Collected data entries
★ ★ ★

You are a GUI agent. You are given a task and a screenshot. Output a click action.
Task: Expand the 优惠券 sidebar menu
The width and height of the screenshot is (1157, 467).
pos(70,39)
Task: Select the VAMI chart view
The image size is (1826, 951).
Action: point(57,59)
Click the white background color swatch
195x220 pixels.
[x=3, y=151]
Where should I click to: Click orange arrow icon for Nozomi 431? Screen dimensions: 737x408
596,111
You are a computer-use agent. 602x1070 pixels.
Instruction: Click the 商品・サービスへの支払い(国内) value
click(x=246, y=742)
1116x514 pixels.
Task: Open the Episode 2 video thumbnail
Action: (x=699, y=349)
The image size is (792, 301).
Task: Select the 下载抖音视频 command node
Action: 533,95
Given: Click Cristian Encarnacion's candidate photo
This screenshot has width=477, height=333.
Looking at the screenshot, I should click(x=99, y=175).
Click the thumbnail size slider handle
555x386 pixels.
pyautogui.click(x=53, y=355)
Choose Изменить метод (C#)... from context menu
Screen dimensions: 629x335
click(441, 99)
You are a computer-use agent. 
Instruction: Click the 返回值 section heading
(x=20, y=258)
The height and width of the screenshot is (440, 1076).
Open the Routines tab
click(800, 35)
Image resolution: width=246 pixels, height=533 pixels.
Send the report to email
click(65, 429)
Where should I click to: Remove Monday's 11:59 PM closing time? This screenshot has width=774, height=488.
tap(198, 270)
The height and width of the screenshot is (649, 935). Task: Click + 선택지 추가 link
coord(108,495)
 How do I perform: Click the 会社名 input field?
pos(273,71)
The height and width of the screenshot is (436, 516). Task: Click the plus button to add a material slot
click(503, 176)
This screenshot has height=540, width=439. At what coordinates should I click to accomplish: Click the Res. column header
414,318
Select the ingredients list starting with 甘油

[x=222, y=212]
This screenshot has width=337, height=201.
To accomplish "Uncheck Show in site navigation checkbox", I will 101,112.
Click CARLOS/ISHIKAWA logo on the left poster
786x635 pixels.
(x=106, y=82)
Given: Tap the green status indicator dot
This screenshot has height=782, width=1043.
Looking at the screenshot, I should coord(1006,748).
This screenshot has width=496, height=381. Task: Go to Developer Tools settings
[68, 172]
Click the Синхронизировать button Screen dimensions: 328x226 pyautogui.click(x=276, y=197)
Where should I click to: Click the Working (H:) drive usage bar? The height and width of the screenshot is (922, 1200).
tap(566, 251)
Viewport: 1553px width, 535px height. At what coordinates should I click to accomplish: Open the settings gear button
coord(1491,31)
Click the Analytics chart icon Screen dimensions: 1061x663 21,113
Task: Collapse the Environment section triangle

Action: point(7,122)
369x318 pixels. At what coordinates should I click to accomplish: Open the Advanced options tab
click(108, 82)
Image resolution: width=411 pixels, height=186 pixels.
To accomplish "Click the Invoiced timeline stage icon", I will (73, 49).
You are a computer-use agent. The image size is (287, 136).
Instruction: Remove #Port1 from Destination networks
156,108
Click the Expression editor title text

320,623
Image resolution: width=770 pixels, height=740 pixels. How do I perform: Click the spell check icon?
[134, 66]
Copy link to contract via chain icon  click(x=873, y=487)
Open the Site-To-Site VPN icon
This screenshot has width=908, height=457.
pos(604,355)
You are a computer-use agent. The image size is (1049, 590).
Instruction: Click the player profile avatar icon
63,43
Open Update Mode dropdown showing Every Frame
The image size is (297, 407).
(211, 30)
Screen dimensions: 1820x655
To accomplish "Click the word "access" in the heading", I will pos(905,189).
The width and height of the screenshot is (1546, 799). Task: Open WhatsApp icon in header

★ ★ ★

→ Prompt: The full set of records should be duplicated exactly.

→ The completed task:
You are a GUI agent. You are given a task and a screenshot. Output a click action.
Task: Expand the 优惠券 sidebar menu
The width and height of the screenshot is (1157, 467).
pos(70,39)
Task: Select the VAMI chart view
The image size is (1826, 951).
Action: point(57,59)
Click the white background color swatch
195x220 pixels.
[x=3, y=151]
Where should I click to: Click orange arrow icon for Nozomi 431? Screen dimensions: 737x408
596,111
You are a computer-use agent. 602x1070 pixels.
Instruction: Click the 商品・サービスへの支払い(国内) value
click(x=246, y=742)
1116x514 pixels.
Task: Open the Episode 2 video thumbnail
Action: (x=699, y=349)
The image size is (792, 301).
Task: Select the 下载抖音视频 command node
Action: 533,95
Given: Click Cristian Encarnacion's candidate photo
This screenshot has width=477, height=333.
Looking at the screenshot, I should click(x=99, y=175).
Click the thumbnail size slider handle
555x386 pixels.
pyautogui.click(x=53, y=355)
Choose Изменить метод (C#)... from context menu
Screen dimensions: 629x335
click(441, 99)
You are a computer-use agent. 
Instruction: Click the 返回值 section heading
(x=20, y=258)
The height and width of the screenshot is (440, 1076).
Open the Routines tab
click(800, 35)
Image resolution: width=246 pixels, height=533 pixels.
Send the report to email
click(65, 429)
Where should I click to: Remove Monday's 11:59 PM closing time? This screenshot has width=774, height=488.
tap(198, 270)
The height and width of the screenshot is (649, 935). Task: Click + 선택지 추가 link
coord(108,495)
 How do I perform: Click the 会社名 input field?
pos(273,71)
The height and width of the screenshot is (436, 516). Task: Click the plus button to add a material slot
click(503, 176)
This screenshot has height=540, width=439. At what coordinates should I click to accomplish: Click the Res. column header
414,318
Select the ingredients list starting with 甘油

[x=222, y=212]
This screenshot has width=337, height=201.
To accomplish "Uncheck Show in site navigation checkbox", I will 101,112.
Click CARLOS/ISHIKAWA logo on the left poster
786x635 pixels.
(x=106, y=82)
Given: Tap the green status indicator dot
This screenshot has height=782, width=1043.
Looking at the screenshot, I should coord(1006,748).
This screenshot has width=496, height=381. Task: Go to Developer Tools settings
[68, 172]
Click the Синхронизировать button Screen dimensions: 328x226 pyautogui.click(x=276, y=197)
Where should I click to: Click the Working (H:) drive usage bar? The height and width of the screenshot is (922, 1200).
tap(566, 251)
Viewport: 1553px width, 535px height. At what coordinates should I click to accomplish: Open the settings gear button
coord(1491,31)
Click the Analytics chart icon Screen dimensions: 1061x663 21,113
Task: Collapse the Environment section triangle

Action: point(7,122)
369x318 pixels. At what coordinates should I click to accomplish: Open the Advanced options tab
click(108, 82)
Image resolution: width=411 pixels, height=186 pixels.
To accomplish "Click the Invoiced timeline stage icon", I will (73, 49).
You are a computer-use agent. The image size is (287, 136).
Instruction: Remove #Port1 from Destination networks
156,108
Click the Expression editor title text

320,623
Image resolution: width=770 pixels, height=740 pixels. How do I perform: Click the spell check icon?
[134, 66]
Copy link to contract via chain icon  click(x=873, y=487)
Open the Site-To-Site VPN icon
This screenshot has width=908, height=457.
pos(604,355)
You are a computer-use agent. The image size is (1049, 590).
Instruction: Click the player profile avatar icon
63,43
Open Update Mode dropdown showing Every Frame
The image size is (297, 407).
(211, 30)
Screen dimensions: 1820x655
To accomplish "Click the word "access" in the heading", I will pos(905,189).
The width and height of the screenshot is (1546, 799). Task: Open WhatsApp icon in header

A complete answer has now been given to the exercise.